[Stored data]
★ ★ ★ ★ ★

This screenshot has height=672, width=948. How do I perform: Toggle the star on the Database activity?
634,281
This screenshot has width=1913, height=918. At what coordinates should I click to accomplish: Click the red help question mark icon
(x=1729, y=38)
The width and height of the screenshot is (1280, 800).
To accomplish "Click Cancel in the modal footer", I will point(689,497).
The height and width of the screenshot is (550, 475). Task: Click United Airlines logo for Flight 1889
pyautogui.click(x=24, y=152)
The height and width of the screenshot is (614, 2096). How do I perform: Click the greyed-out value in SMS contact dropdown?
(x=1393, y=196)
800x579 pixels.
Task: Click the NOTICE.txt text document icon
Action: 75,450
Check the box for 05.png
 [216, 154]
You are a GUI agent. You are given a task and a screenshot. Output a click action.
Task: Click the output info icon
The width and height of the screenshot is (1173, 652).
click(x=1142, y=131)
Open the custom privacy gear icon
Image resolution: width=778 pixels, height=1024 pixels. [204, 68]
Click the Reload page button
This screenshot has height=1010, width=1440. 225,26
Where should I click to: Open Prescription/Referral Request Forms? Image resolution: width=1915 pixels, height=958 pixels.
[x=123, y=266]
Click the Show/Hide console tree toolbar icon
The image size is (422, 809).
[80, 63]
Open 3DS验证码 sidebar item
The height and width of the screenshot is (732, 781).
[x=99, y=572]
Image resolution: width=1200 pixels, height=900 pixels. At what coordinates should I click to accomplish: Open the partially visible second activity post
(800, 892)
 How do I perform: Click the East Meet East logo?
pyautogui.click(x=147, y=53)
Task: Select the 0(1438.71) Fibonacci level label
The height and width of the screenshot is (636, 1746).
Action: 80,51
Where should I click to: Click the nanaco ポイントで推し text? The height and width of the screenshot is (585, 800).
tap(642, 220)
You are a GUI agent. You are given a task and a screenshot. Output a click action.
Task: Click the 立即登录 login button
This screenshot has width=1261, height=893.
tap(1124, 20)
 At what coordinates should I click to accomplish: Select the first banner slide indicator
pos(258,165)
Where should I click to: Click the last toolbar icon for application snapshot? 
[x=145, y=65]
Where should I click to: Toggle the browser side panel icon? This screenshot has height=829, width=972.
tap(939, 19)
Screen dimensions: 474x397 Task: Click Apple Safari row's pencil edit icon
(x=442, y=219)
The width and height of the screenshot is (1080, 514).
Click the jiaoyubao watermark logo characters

★ ★ ★ ★ ★

▸ Directions
Could you reproduce exactly the lines of the entries above, from the one with "How do I perform: Click the East" through the one with "Task: Click the 立即登录 login button", and nothing else?

▸ Output of the exercise
 How do I perform: Click the East Meet East logo?
pyautogui.click(x=147, y=53)
Task: Select the 0(1438.71) Fibonacci level label
The height and width of the screenshot is (636, 1746).
Action: 80,51
Where should I click to: Click the nanaco ポイントで推し text? The height and width of the screenshot is (585, 800).
tap(642, 220)
You are a GUI agent. You are given a task and a screenshot. Output a click action.
Task: Click the 立即登录 login button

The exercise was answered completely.